Tuesday, May 17, 2011

SALEH HASAN, BUPATI OKU JAMAN ORBA

dari arsip berita majalah TEMPO 8 april 1989

Gunjingan Rumah Rp 1 Milyar


MASA jabatan Bupati Saleh Hasan, 58 tahun, di Ogan Komering Ulu (OKU), Sumatera Selatan, masih tersisa 4 bulan lagi. Namun, agaknya sisa waktu ini menjadi kurun yang paling mendebarkan bagi sang pejabat. Bukan saja dia sedang dinilai prestasinya.

Lebih dari itu. "Menteri Rudini telah memerintahkan Gubernur Sum-Sel agar meneliti kekayaan pribadinya," ujar Kepala Humas Departemen Dalam Negeri Amur Muchasin, pekan lalu. Soal harta simpanan Saleh Hasan memang sering menjadi gunjingan orang.

Rumah pribadinya di Baturaja, ibu kota Kabupaten Oku, sering mengundang decak iri atau kagum orang yang melihatnya. Rumah itu berukuran besar, 35 x 50 meter. berlantai dua, dan dibangun di atas tanah seluas 6 ha. Semua kusen jendela dan pintu terbuat dari kayu jati kelas satu. Lantainya putih berkilat dari marmer. Tak mengherankan jika orang sering menyebut angka Rp 1 milyar untuk rumah Saleh Hasan. Pekarangan rumah itu memang bak miniatur taman margasatwa.

Beberapa waktu silam, 250 ekor punai menghuni sangkar-sangkar di pelataran, berdampingan dengan jalak bali, cucak rawa, dan burung beo yang terlatih mengucap salam "selamat pagi". Tempo hari, di pekarangan nan indah itu ada pula kandang kera, beruang, singa, dan gajah. Melengkapi segala simbol "wah" itu, Saleh Hasan juga memelihara sebuah jip Mercy warna hijau lumut.

### Data Tersedia
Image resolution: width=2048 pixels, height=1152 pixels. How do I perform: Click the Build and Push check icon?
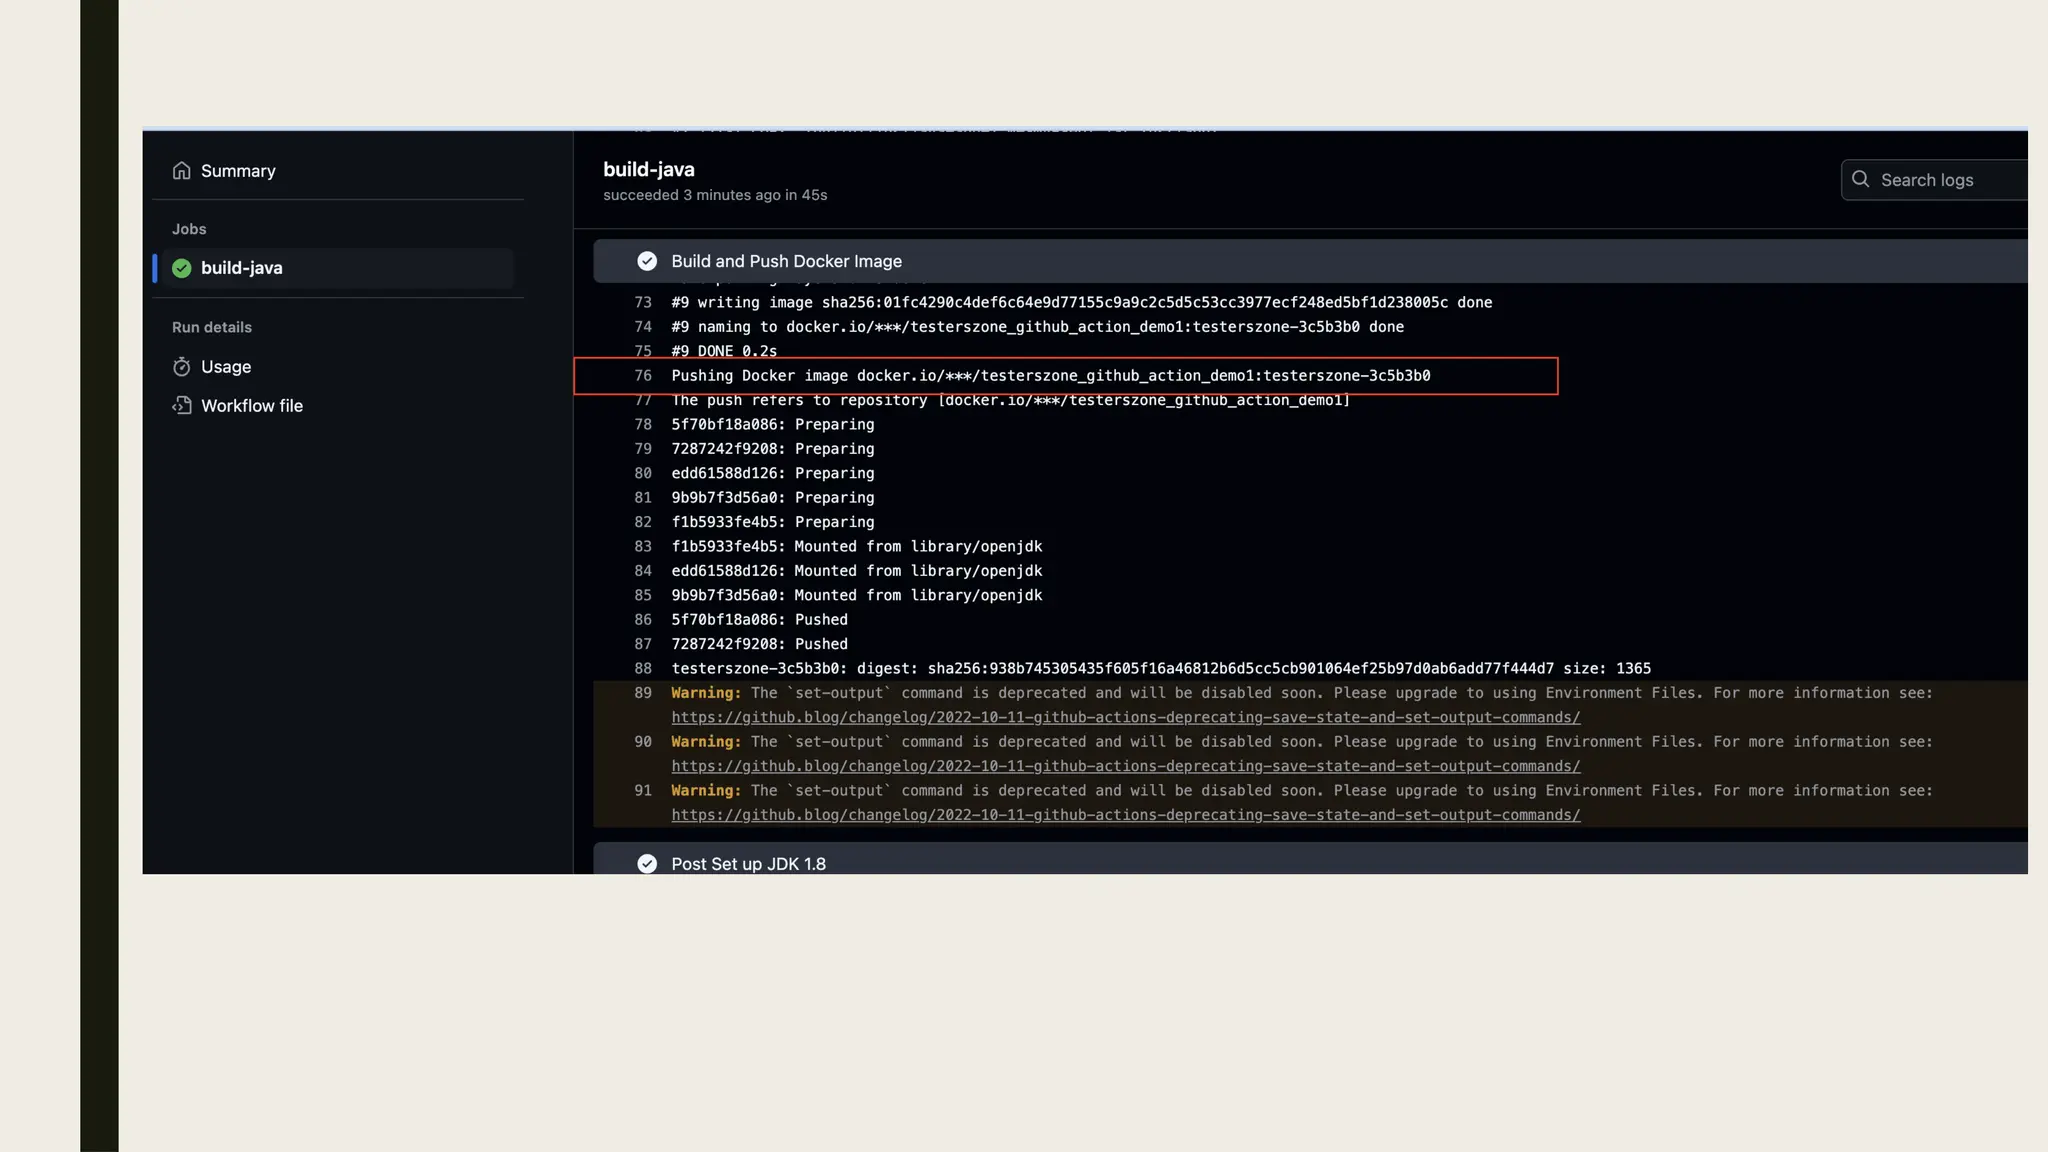coord(647,261)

### Ketentuan Tugas
1. Rangkumlah petikan bacaan dalam dua kalimat.
2. Menurut petikan bacaan, terbuat dari apa lantai rumah pribadi Saleh Hasan?
3. Kutiplah bagian petikan bacaan yang diawali kata-kata "SALEH HASAN, BUPATI" dan diakhiri kata-kata "sedang dinilai prestasinya.".

### Jawaban Tiap Tugas
1. Masa jabatan Saleh Hasan sebagai Bupati Ogan Komering Ulu tinggal empat bulan, dan Menteri Rudini telah memerintahkan Gubernur Sumatera Selatan meneliti kekayaan pribadinya, yang memang sering digunjingkan orang. Rumah pribadinya di Baturaja berukuran 35 x 50 meter, berlantai dua, dibangun di atas tanah seluas 6 ha, dan sering disebut bernilai Rp 1 milyar, sedangkan pekarangannya bak miniatur taman margasatwa.

2. Lantainya terbuat dari marmer putih berkilat.

3.
SALEH HASAN, BUPATI OKU JAMAN ORBA

dari arsip berita majalah TEMPO 8 april 1989

Gunjingan Rumah Rp 1 Milyar


MASA jabatan Bupati Saleh Hasan, 58 tahun, di Ogan Komering Ulu (OKU), Sumatera Selatan, masih tersisa 4 bulan lagi. Namun, agaknya sisa waktu ini menjadi kurun yang paling mendebarkan bagi sang pejabat. Bukan saja dia sedang dinilai prestasinya.